TASK OBJECTIVE:
Below are records; from the line containing "Click the black Windows logo" through the very last line, output each line exactly. No pictures.

SUPPLIED MATERIAL:
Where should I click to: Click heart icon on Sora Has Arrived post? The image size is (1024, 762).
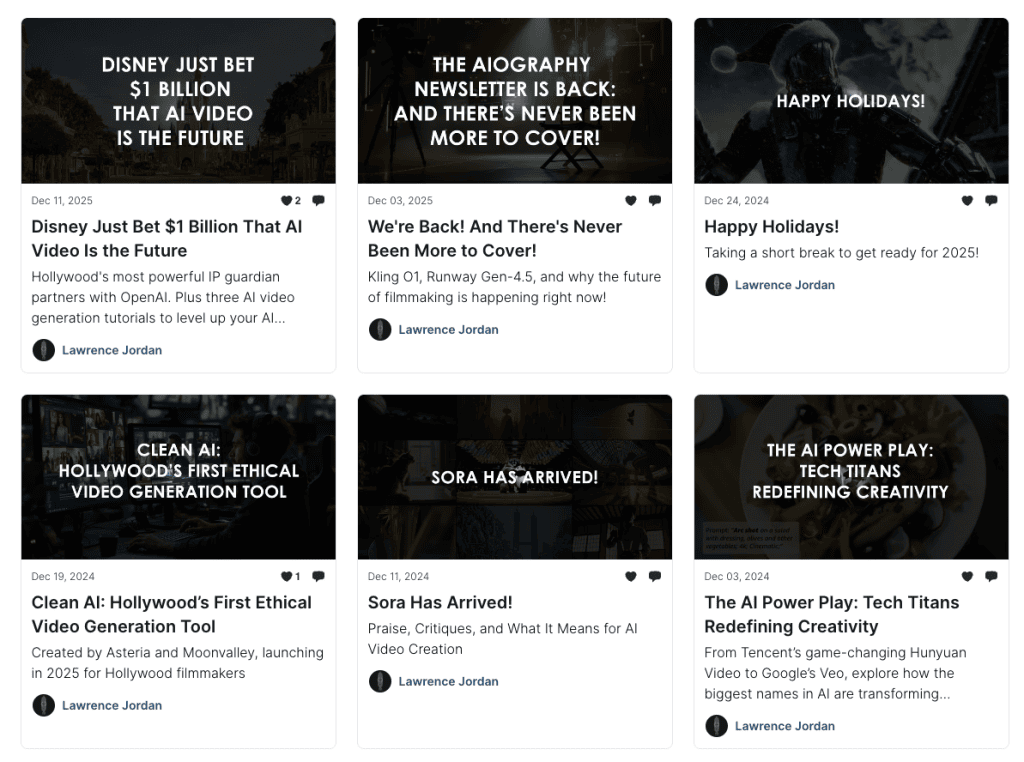point(630,577)
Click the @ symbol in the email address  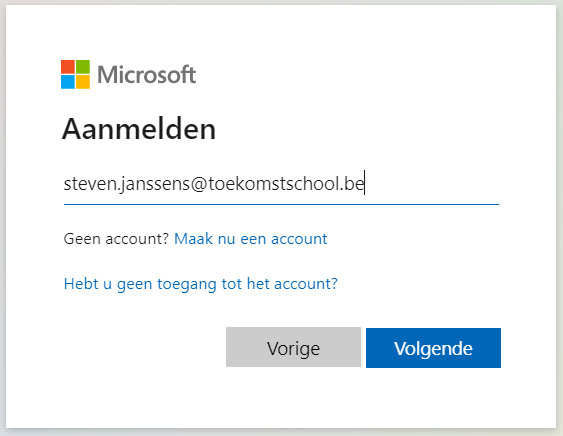point(199,184)
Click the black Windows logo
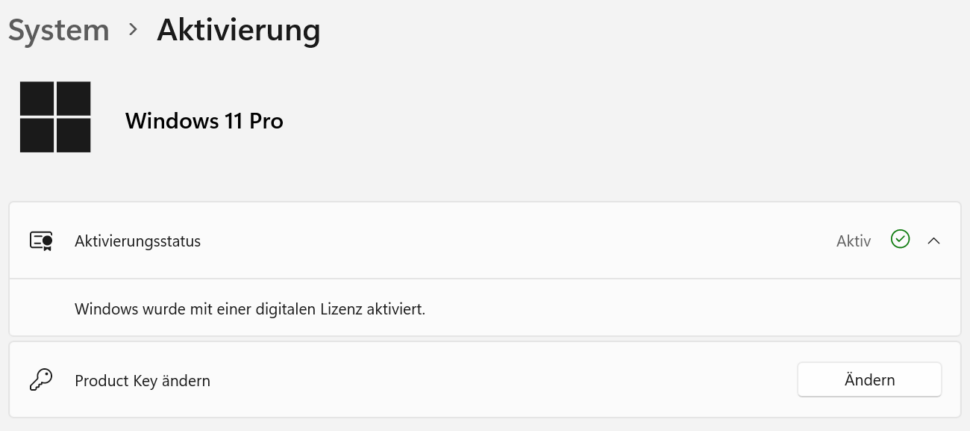Screen dimensions: 970x431 click(55, 117)
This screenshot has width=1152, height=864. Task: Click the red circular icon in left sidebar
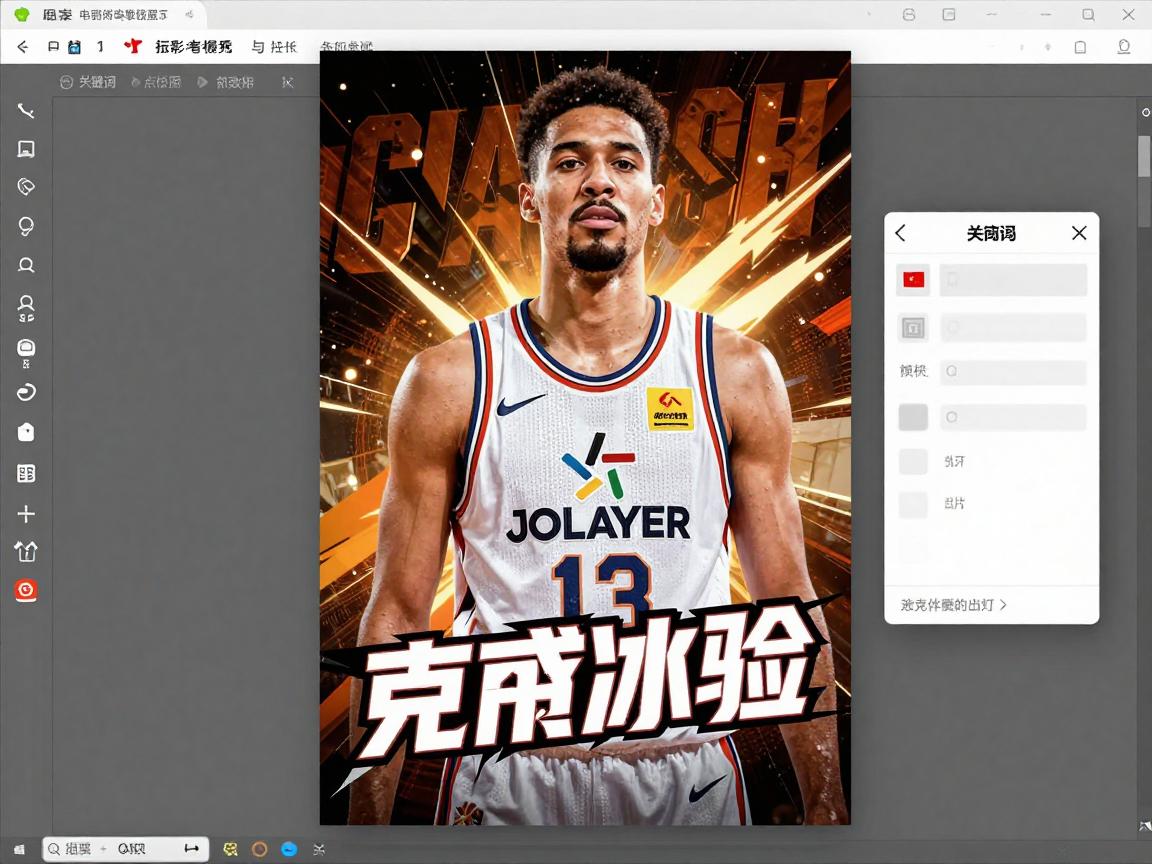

SOLUTION TO THE EXERCISE:
Click the black Windows logo
Screen dimensions: 970x431 click(55, 117)
This screenshot has width=1152, height=864. Task: Click the red circular icon in left sidebar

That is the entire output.